WHAT IS BEING ASKED
The required output is the whole listing below, unchanged.

SUPPLIED RECORDS

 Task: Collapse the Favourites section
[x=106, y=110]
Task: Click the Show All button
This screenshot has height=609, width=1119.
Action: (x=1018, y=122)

ANSWER BOX
 Task: Collapse the Favourites section
[x=106, y=110]
Task: Click the Show All button
This screenshot has height=609, width=1119.
Action: (x=1018, y=122)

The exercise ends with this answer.